Eres, entre otras muchas cosas, un musicólogo, pero también un gozador de la música popular. ¿Qué tuvo que ver tu biografía con esa afición, con esos placeres?

Ciertamente, no soy un musicólogo. Si sé algo de música fue porque me interesaba conocer ese otro tipo de lenguaje, sus reglas, sus signos, su historia y sus cambios a lo largo del tiempo. Pero aunque aprendí de manera autodidacta solfeo y armonía y conozco el teclado del piano, jamás podría interpretar una pieza.
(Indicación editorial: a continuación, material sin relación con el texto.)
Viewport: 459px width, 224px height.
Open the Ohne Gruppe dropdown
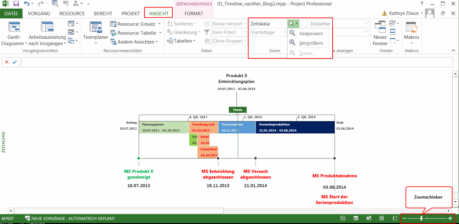pos(229,41)
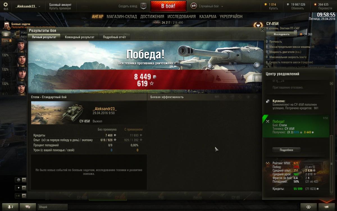Click the red В бой! button
337x211 pixels.
[x=168, y=6]
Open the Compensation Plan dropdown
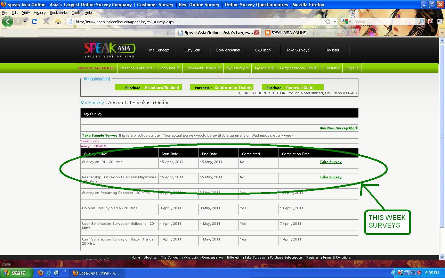The image size is (445, 278). point(298,68)
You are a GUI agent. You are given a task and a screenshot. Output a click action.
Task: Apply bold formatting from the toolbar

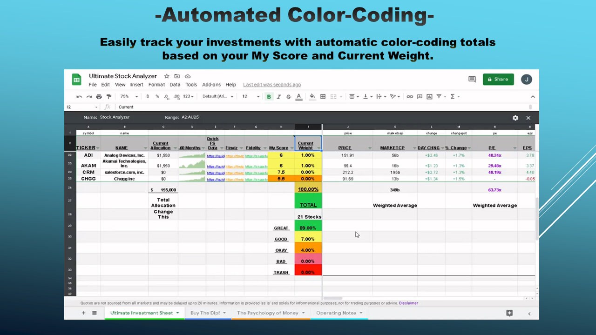268,96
En mi adolescencia aprendí algo de guitarra popular y más adelante tuve oportunidad de tomar clases con el maestro Guyún, que me enseñó los caminos armónicos usados en los boleros del filin, el bossa nova y el jazz. Durante un tiempo, en los sesenta, toqué guitarra eléctrica con un grupo amateur; éste contaba con piano, bajo, trompeta, alto, batería y bongó, y hasta con una cantante. Todos trabajábamos en campos muy distintos al de la música y sólo tocábamos para nosotros y algunos amigos. Ya desde antes de la Revolución, me había interesado mucho en el jazz, a mi juicio la expresión más creativa de la música. A pesar de la notable contribución de los músicos y arreglistas cubanos, el jazz era prácticamente desconocido en la Cuba de los 50. Sólo recuerdo una tienda con discos de jazz y, en cuanto a programas radiales se refiere, sólo había uno, en la radioemisora del Ministerio de Educación. Acaba de morir uno de nuestros pioneros, el pianista Frank Emilio, a quien tuve ocasión de saludar, después de muchos años, en un exitoso concierto que dio el año pasado en el Lincoln Center. También me he encontrado con Paquito D'Rivera y con el guitarrista Carlos Emilio... Ahora bien, me preguntas si la música ha sido importante en mi vida. La respuesta es sí, particularmente en mi oficio de escritor y en mi manera de ver el Caribe. De los tres elementos de la música, melodía, armonía y ritmo, los que más me interesan son los dos últimos. La composición de una frase literaria, en mi caso, tiene mucho que ver con el hallazgo de una progresión de acordes. En cuanto al ritmo, pienso que es de suma importancia para todos los escritores caribeños, independientemente del idioma en que escriban. Esto, naturalmente, viene de la asimilación de ciertos componentes de las culturas africanas, culturas esencialmente rítmicas, cuya presencia se observa no sólo en las Antillas, sino además en Brasil, en los Estados Unidos, en las zonas costeras de Suramérica y en cualquier parte donde la esclavitud africana haya tenido importancia.

En tu juventud pasaste una temporada en Estados Unidos. ¿Por qué saliste de Cuba?

Quizás por altruismo. Mi interés profesional entonces estaba dirigido hacia la economía y la planificación económica. Piensa que pertenezco a una generación que observó el proceso de descolonización que siguió a la Segunda Guerra Mundial, el surgimiento de nuevas naciones en África y Asia y la invención de los términos "Tercer Mundo" y "países en vías de desarrollo". Mi sueño era contribuir a mejorar la situación económica de esos países. En el caso concreto de Cuba, lamentaba la dependencia al monocultivo de la caña de azúcar, producción estacional que impedía liquidar el desempleo y el subempleo. En la Universidad de La Habana no existía en aquella época la carrera de Economía. Lo que más se parecía era Ciencias Comerciales, cuyos cursos había matriculado durante cuatro años. Supongo que eventualmente me habría graduado, pero ocurrió que supe de unas becas que concedían las Naciones Unidas para estudiar estadísticas en los Ministerios de Comercio y de Trabajo en Washington. También matriculé cursos de matemáticas avanzadas y planificación en la American University.